INSTRUCTIONS FOR THE TASK: A faithful copy of the entries is required, with no images in it.

[Extracted data entries]
──────
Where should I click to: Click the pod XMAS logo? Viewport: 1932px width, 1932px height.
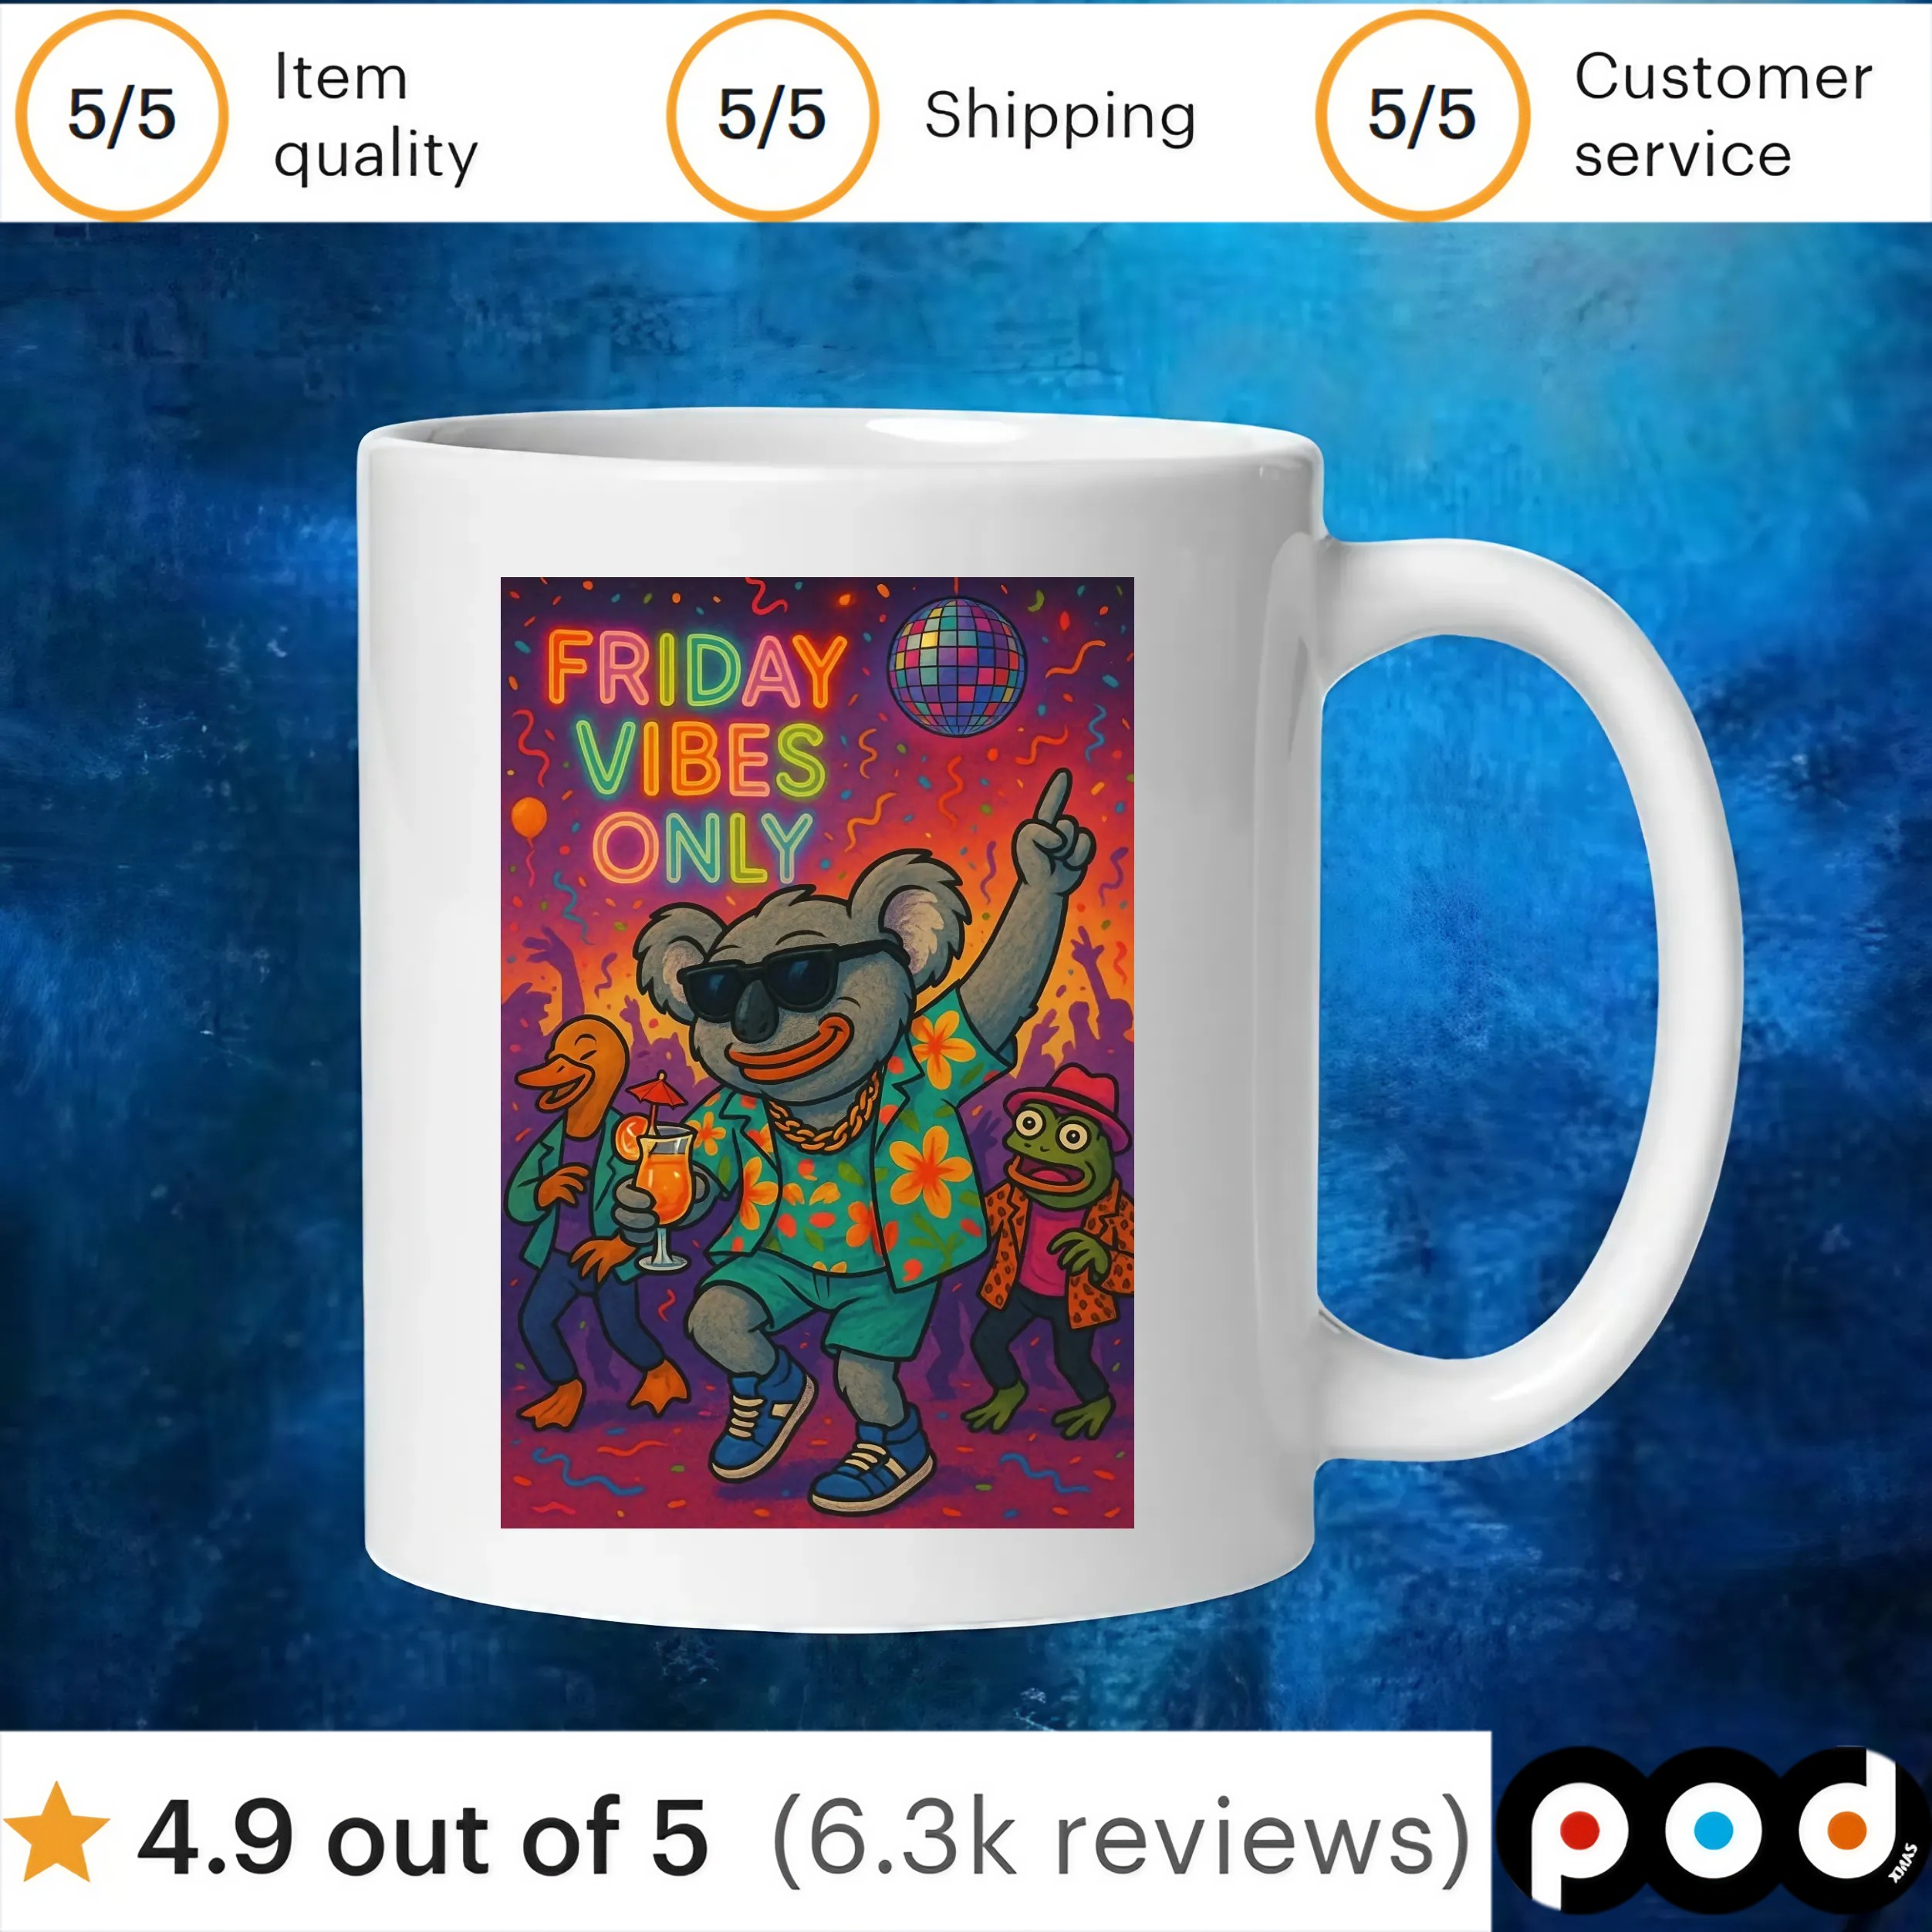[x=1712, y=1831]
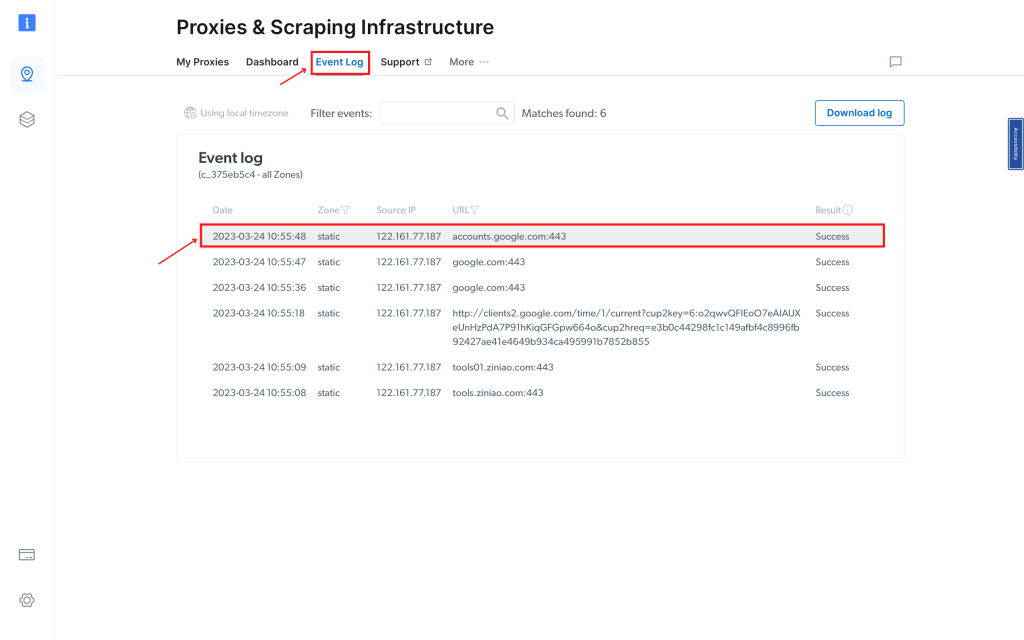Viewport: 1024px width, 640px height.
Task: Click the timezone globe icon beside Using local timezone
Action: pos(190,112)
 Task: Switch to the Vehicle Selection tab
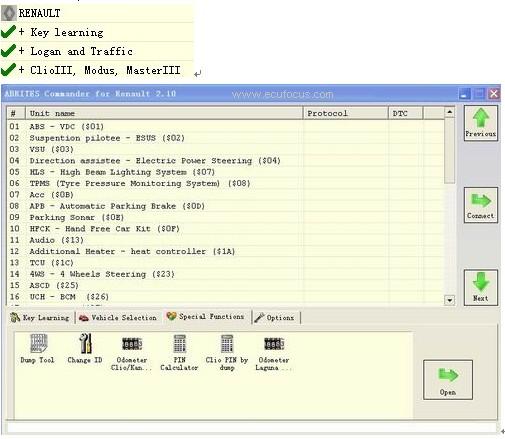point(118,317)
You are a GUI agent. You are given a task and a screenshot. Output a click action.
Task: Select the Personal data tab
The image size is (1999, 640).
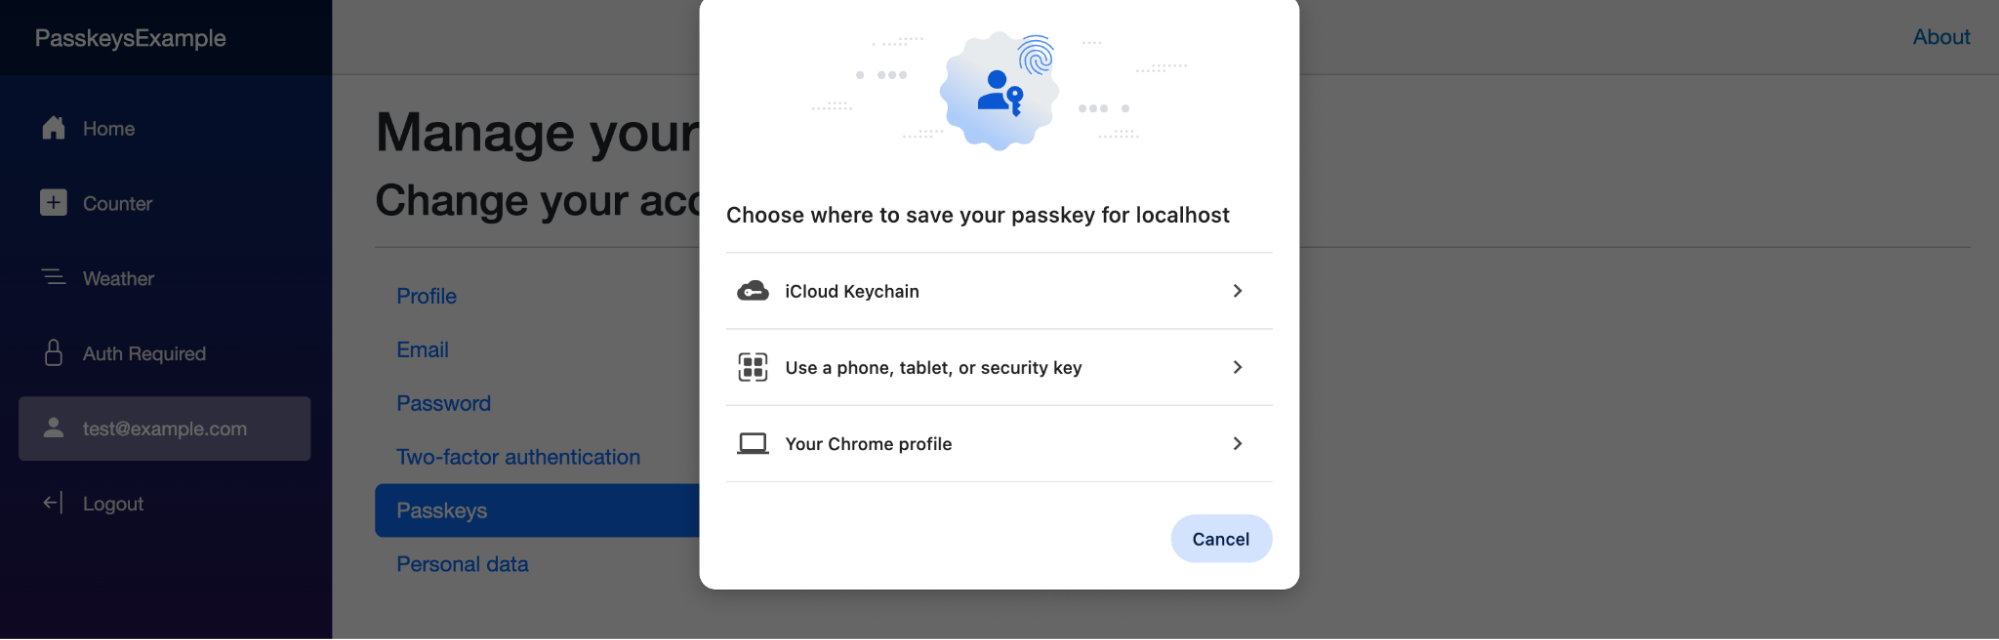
──────
ANSWER FOR THIS EXERCISE:
Where should I click to: Click the pod XMAS logo? Viewport: 1932px width, 1932px height.
[x=1712, y=1831]
Viewport: 1024px width, 640px height.
Task: Click the timezone globe icon beside Using local timezone
Action: pos(190,112)
 Task: Switch to the Vehicle Selection tab
point(118,317)
You are a GUI agent. You are given a task and a screenshot. Output a click action.
Task: Select the Personal data tab
The image size is (1999, 640).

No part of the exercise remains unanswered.